There is a saying, “keep it simple, stupid.” This saying is directed to those who like to throw around all sorts of information, so much so that it muddies the point they are trying to make. The mark of a really intelligent person is the ability to take a very complicated and complex issue and reduce it to its simplest form, making it understandable to others.
I have been recently having Facebook conversations, if one can actually call them conversations, with the ultra neo-orthodox Catholic right. It is quite evident that the base of most of their information is mostly hearsay. To attempt to prove they are right, they tend to throw around sanctimonious platitudes and biblical pericopes like simplistic bumper sticker soundbytes, generally out of context. Any of the biblical disciplines used in proper biblical exegesis by any true scholar or student of scripture are totally absent. They have no apparent desire to explore the complexities or the depths of the subject about which they feel so self-righteous. Their ability to think critically about very complex questions in human life is not apparent. When their arguments or sentiments are questioned or countered, they are unable to respond, some resorting to sputtering out insults, name calling, and aghast accusations of excommunication. I have been called a “demon”, a fat piece of sh*t”, told to get “f*cked”, and so on. It is akin to attempting to reason with a young child who covers his/her ears and shouts repeatedly, “I know you are, but what am I.”

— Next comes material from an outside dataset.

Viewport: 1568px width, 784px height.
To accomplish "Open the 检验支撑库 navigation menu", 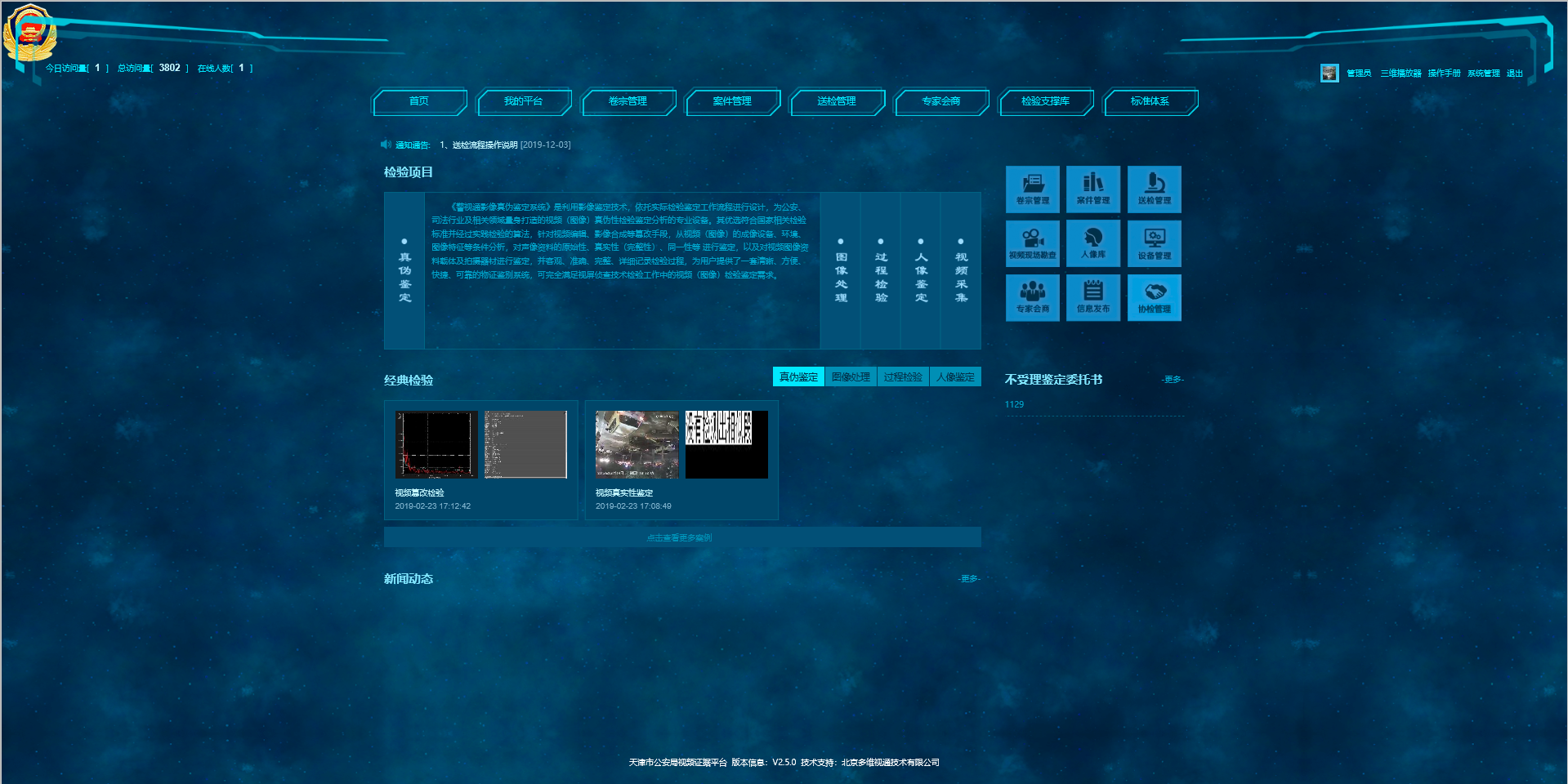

I suppose one could simply ignore them and let them drown in their own self-righteousness, their ignorance like a millstone around their neck dragging them down into the depths. As frustrating and as irritable as it is in trying to expand their minds to consider the wider complexities of life, the educator in me prods me to not leave them in their small, dank, miserable world of fear.

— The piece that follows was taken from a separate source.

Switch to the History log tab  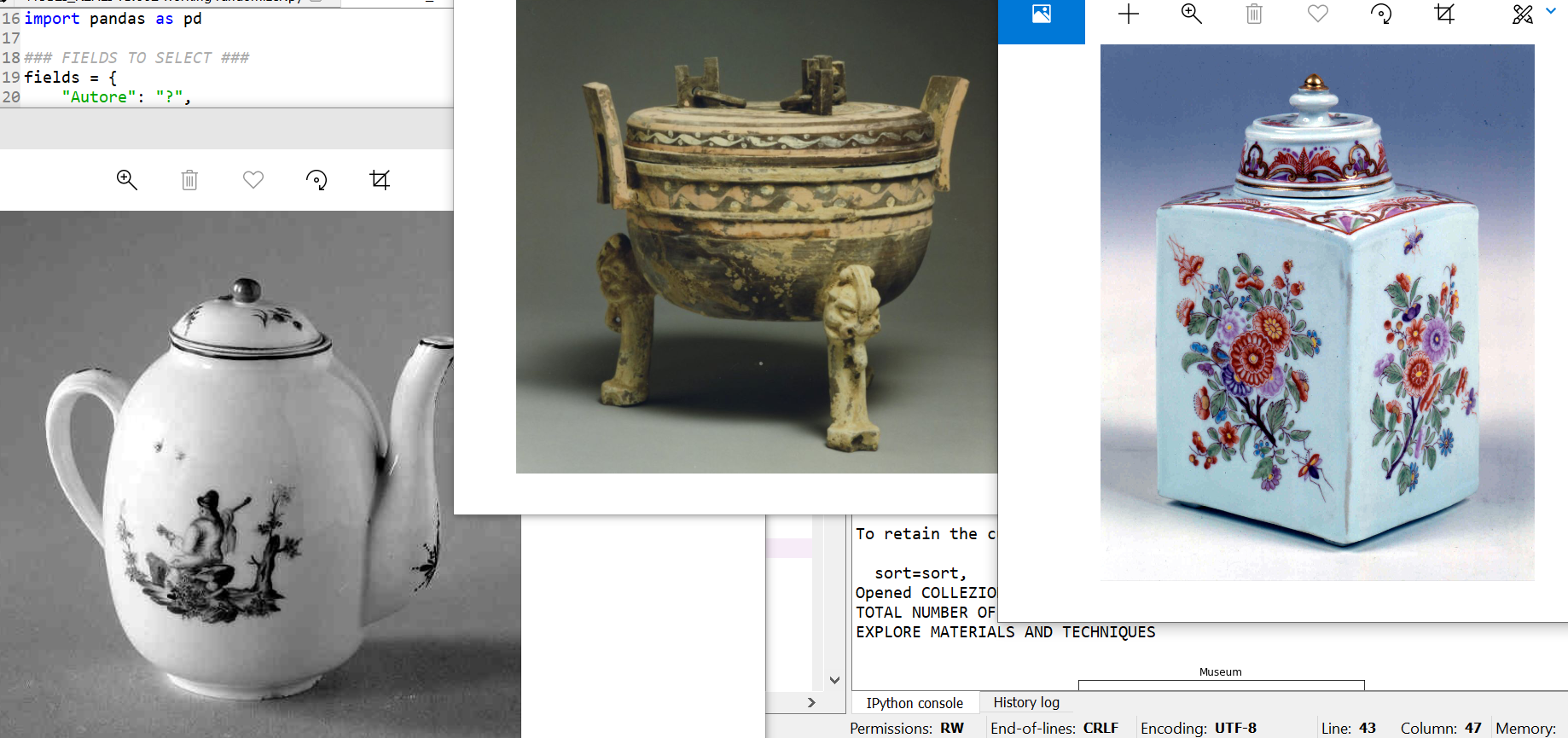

Fear is the dominant characteristic of many of the religious right, regardless of the Christian denomination, or for that matter, any world religion. They live in a world of fear, and the only thing that can protect them from the scariness around them is the perceived palisade of half-truths they build up around themselves. Not thoroughly understanding the fullness of the truth their religion provides, they tend to crouch in darkness behind this palisade clutching their perceived truth of their religion like knife, blindly and erractically swinging the blade around them. They hope their blade will cut the Evil they think is attacking them, but in the end the only thing the blade cuts is emptiness. The irony is that the Evil they are trying to fend off is not outside the palisade. That Evil has already breached the palisade and is sitting comfortably and safely next to them.
When I was in graduate school in the seminary, Fr Mike Joncas briefly interrupted one of his lectures to pose this question to my class. “What is the purpose of graduate school?” The summation of our response to him boiled down to “coming to know the answers.” Mike looked at us and said, “No. The purpose of graduate school is not to know the answers. The purpose is to know the correct question to ask.”
God gave humanity a brain so that we might be able to ask the key questions that are necessary in order to become fully human. Jesus, fully human and fully divine, didn’t so much give answers, but instead posed questions for his disciples. Many of his parables were not simplistic stories, but challenged the listener to really think and explore what the parable meant. In Mark’s Gospel, the apostles are particularly portrayed as rather dense, and seemed always puzzled as to what a parable meant, often to Jesus’ own consternation. A true follower of Jesus does not live in comfortable complacency seeking simplistic answers to the complexities of human life. A true follower of Jesus, rather, lives in the crucible, always trying to discover where God is within the complexities of human life.
For the true disciple of Jesus, it is not having the answers that is important. Rather, it is the journey to the fullness of the Reign of God that is ultimately most important. Consider for a moment, Mary and Joseph’s journey as parents of Jesus. Scripture repeatedly tells us that they did not have a full understanding of what the mission of their special child was all about. All they were capable of doing was pondering and reflecting upon the events of life as they unfolded. They had no answers. Mary continued questioning and pondering her way as a faithful disciple of her son all the way to Calvary, never fully understanding the will of God but trying to understand it as it unfolded in her life.
In the end, it is not answers that we seek. We seek to ask the correct question, which is always, “Where is God in all of this?” That question will ultimately lead us to that which we seek, God.